Very few investors paid attention to the artificial intelligence (AI) platform C3.ai (AI 0.72%) in 2022, as there was little interest in a speculative unprofitable growth company with the Federal Reserve aggressively raising interest rates to combat inflation. As a result, the stock sank 64% last year.

Since the beginning of 2023, investors have become fascinated with the emerging capabilities of AI applications. It only took a short time before C3.ai captured investor attention; the stock is up 113% year to date. However, the company still has unimpressive fundamentals in a market where economic experts debate whether the economy will enter a recession.

Should you invest in C3.ai and potentially get in early on a new exciting technology, or will it only become an ill-conceived fad investment? How will a slowing economy affect its business?

Let's investigate.

It provides enterprises with a complete solution

Today, virtually every company wants to digitally transform. That means integrating technologies that produce, store, or process data into all areas of the business.

Ever since the pandemic made digital transformation an imperative, many enterprises' information technology departments began piecing together custom AI platforms to develop company-specific AI applications. But unfortunately, these science experiments produced less-than-ideal results.

C3.ai is one of the few AI vendors providing an end-to-end platform with everything needed to develop, deploy, and operate large-scale AI applications -- it does the whole enchilada.

Management believes its addressable opportunity is nearly $600 billion, a market it barely penetrates today.

A chart shows the worldwide total addressable market for AI software.

Image source: C3.ai.

One huge reason bullish investors believe C3.ai can monetize the opportunity is that enterprises are shifting away from AI vendors that only provide piecemeal solutions. Instead, they're choosing vendors that provide functional turnkey industry-specific AI applications that clients can use right out of the box -- which is within C3.ai's wheelhouse.

It already has 42 production enterprise AI applications in the market that are utilized by high-profile clients in financial services, utilities, health, manufacturing, defense, intelligence, and other industries. 

An image shows C3.ai's select customers.

Image source: C3.ai. 

This company has a high long-term upside should it continue to attract quality customers. But, on the other hand, there are dark clouds on the near-term horizon.

AVAILABLE DATA:
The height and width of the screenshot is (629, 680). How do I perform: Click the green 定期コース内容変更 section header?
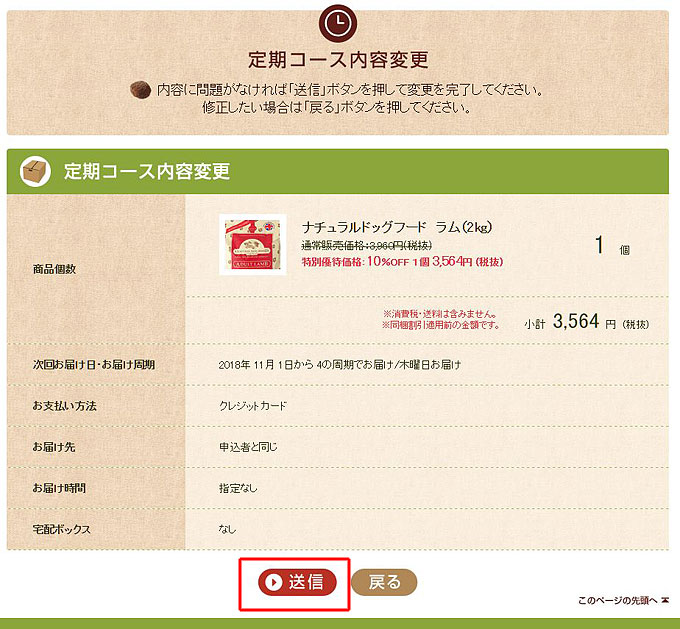pos(338,171)
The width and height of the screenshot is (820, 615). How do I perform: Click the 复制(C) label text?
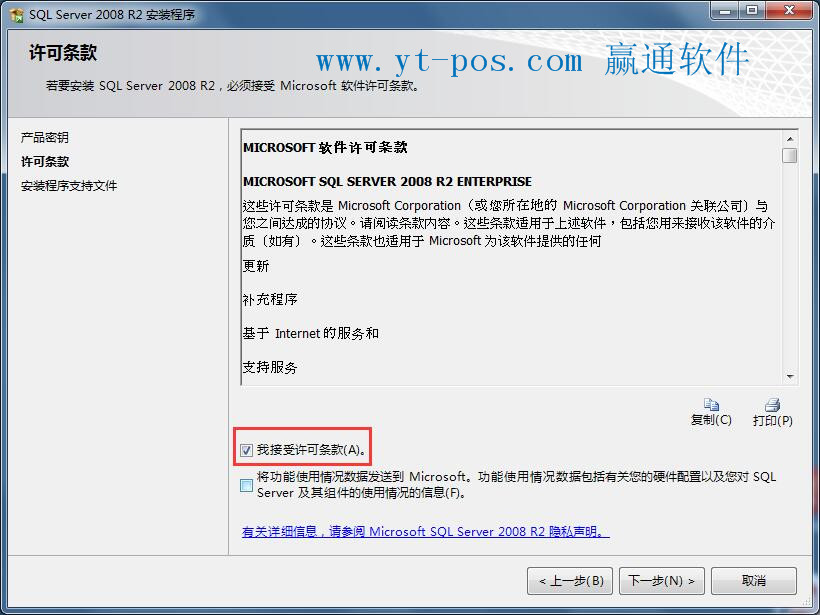[711, 420]
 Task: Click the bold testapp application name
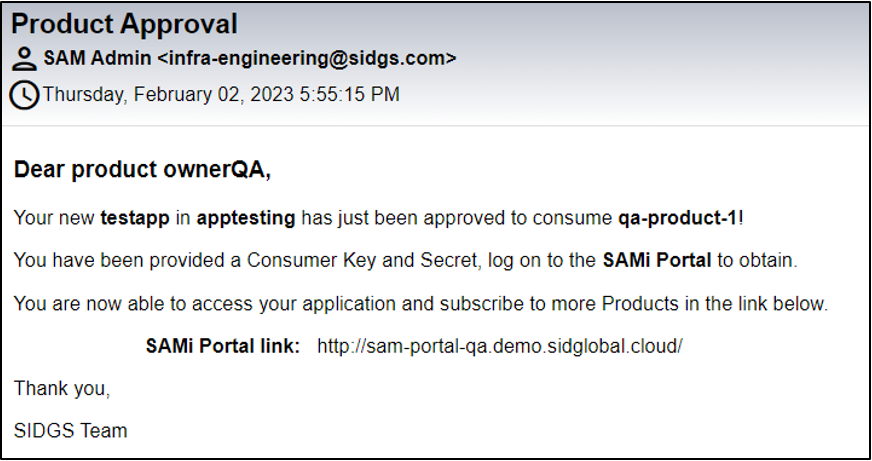pyautogui.click(x=135, y=218)
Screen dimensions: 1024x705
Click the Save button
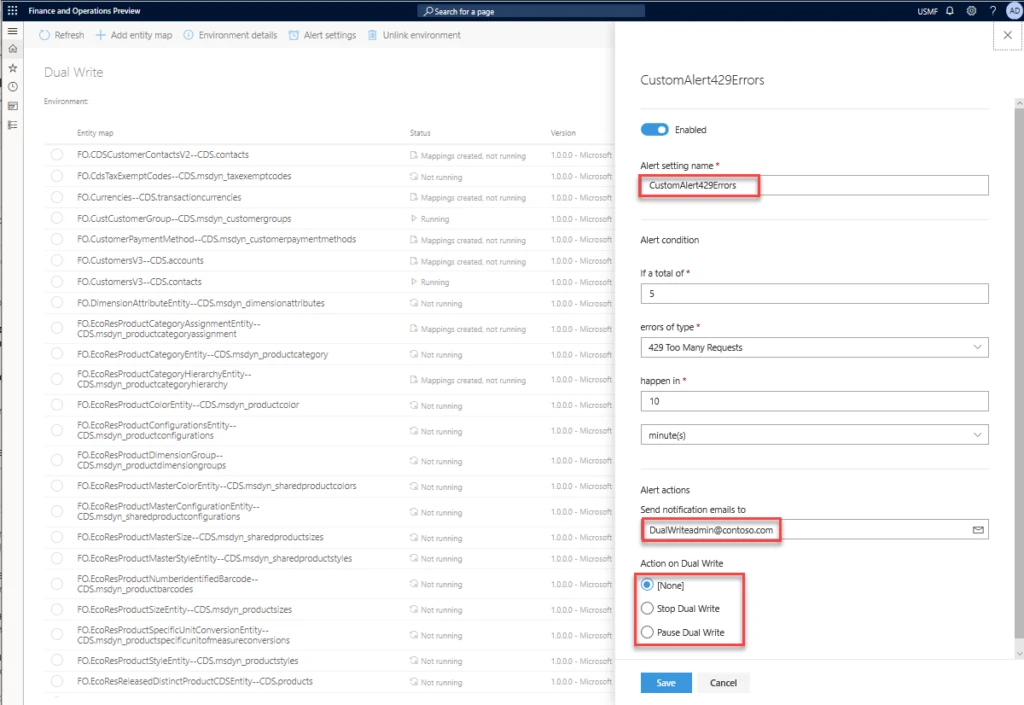(x=665, y=682)

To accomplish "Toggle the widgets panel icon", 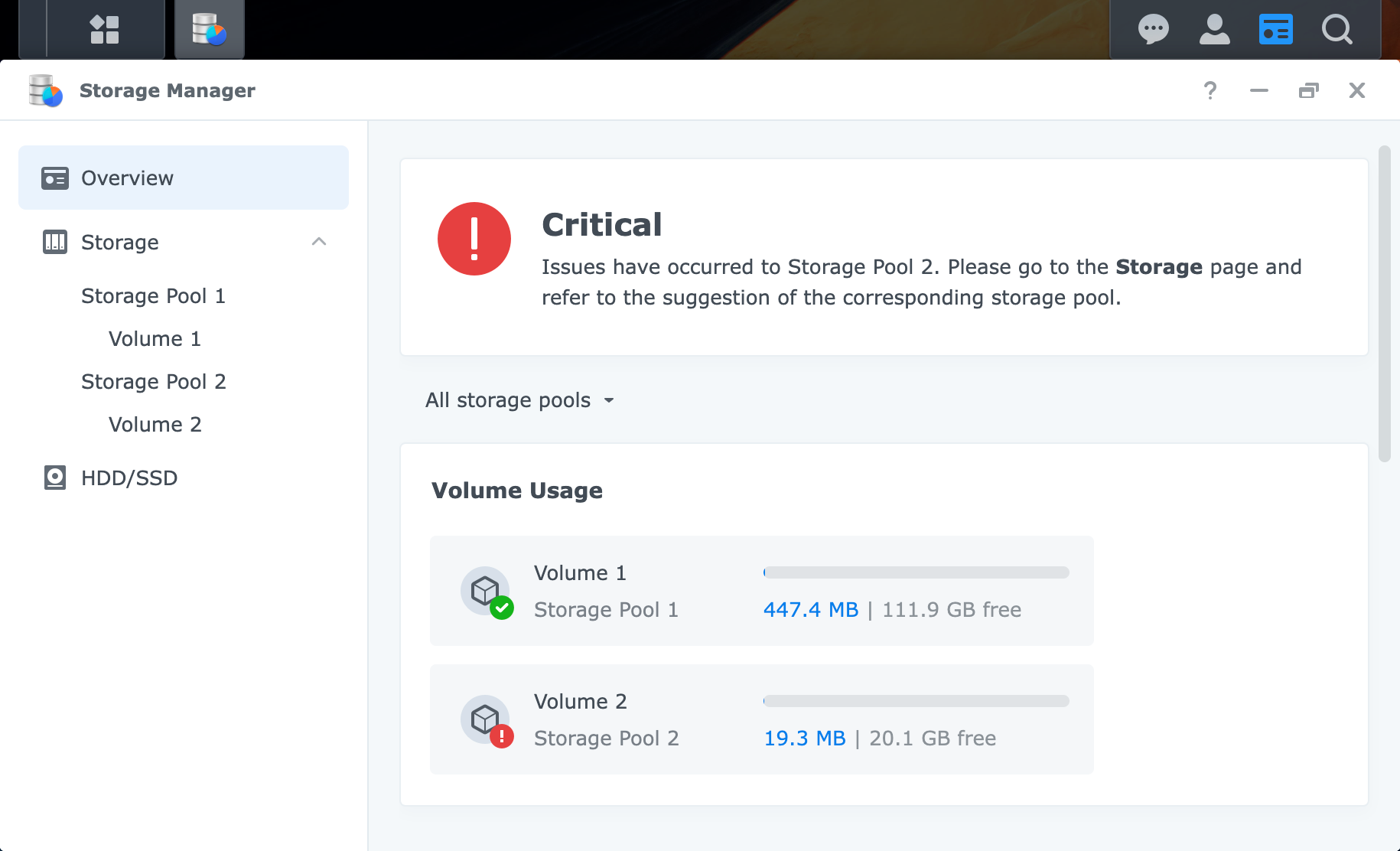I will [x=1275, y=30].
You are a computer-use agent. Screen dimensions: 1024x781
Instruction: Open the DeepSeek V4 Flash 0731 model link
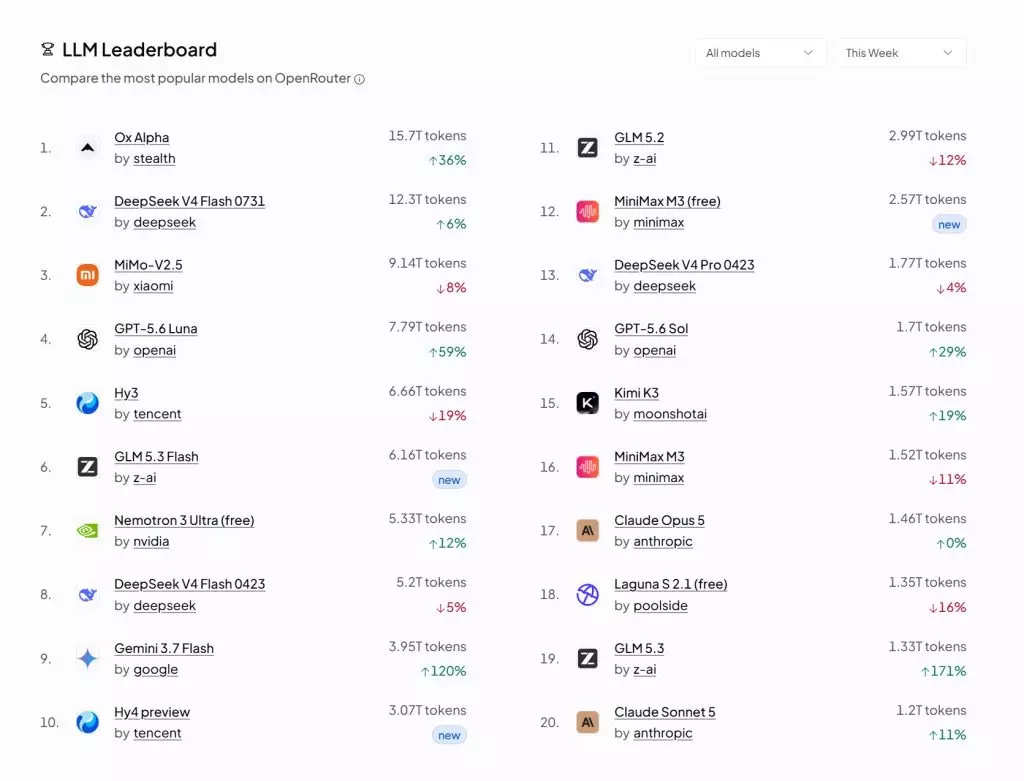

WHAT YOU NEED TO DO: Reproduce the C3.ai article above word for word from "C3.ai is one" to "barely penetrates today.".

RESPONSE TO THE TASK:
C3.ai is one of the few AI vendors providing an end-to-end platform with everything needed to develop, deploy, and operate large-scale AI applications -- it does the whole enchilada.

Management believes its addressable opportunity is nearly $600 billion, a market it barely penetrates today.